Using the data below, output the first line and every line after it up to and including the line containing "[Nanjing Decowell Automation", exactly as written and with nothing added.
↓
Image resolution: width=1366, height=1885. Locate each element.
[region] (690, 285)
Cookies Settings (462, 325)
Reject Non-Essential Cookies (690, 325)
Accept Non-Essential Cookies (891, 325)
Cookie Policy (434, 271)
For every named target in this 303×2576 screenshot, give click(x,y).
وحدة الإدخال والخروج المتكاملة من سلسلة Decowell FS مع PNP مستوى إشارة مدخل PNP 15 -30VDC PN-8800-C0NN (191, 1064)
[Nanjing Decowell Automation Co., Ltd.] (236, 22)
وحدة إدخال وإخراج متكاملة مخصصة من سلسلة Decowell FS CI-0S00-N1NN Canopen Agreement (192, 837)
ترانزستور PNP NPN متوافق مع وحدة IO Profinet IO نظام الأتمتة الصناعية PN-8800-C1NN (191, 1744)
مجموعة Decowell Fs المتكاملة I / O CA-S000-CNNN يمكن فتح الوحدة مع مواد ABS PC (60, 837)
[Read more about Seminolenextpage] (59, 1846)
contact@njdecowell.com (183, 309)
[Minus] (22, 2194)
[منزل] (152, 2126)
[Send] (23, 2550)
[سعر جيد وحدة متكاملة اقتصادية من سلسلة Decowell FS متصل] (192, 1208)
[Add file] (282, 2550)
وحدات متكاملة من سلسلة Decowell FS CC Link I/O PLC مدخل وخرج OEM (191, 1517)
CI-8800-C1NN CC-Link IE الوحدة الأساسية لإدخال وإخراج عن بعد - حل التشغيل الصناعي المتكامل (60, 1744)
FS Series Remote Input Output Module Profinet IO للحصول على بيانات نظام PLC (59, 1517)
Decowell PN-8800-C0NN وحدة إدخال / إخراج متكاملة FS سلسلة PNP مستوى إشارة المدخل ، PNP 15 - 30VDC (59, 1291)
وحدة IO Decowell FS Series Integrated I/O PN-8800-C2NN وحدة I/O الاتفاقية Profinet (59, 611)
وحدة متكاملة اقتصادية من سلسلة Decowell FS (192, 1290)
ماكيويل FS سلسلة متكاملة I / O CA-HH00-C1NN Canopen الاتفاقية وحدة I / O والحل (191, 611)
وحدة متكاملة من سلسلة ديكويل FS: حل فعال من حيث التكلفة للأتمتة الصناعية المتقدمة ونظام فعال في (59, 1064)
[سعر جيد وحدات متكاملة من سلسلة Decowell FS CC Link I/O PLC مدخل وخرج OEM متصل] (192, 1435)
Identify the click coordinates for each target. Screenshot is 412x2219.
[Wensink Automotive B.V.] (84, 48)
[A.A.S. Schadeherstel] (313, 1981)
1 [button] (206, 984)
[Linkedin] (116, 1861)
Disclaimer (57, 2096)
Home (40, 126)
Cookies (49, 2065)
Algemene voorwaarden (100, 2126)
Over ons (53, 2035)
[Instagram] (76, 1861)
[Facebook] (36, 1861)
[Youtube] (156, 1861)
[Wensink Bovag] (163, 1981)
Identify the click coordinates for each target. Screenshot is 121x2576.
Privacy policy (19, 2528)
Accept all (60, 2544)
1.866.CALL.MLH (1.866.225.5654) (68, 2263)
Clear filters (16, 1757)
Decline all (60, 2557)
↑
TASK RESPONSE:
Image resolution: width=1366, height=1885. Locate each element.
[region] (690, 285)
Cookies Settings (462, 325)
Reject Non-Essential Cookies (690, 325)
Accept Non-Essential Cookies (891, 325)
Cookie Policy (434, 271)
For every named target in this 303×2576 screenshot, give click(x,y).
وحدة الإدخال والخروج المتكاملة من سلسلة Decowell FS مع PNP مستوى إشارة مدخل PNP 15 -30VDC PN-8800-C0NN (191, 1064)
[Nanjing Decowell Automation Co., Ltd.] (236, 22)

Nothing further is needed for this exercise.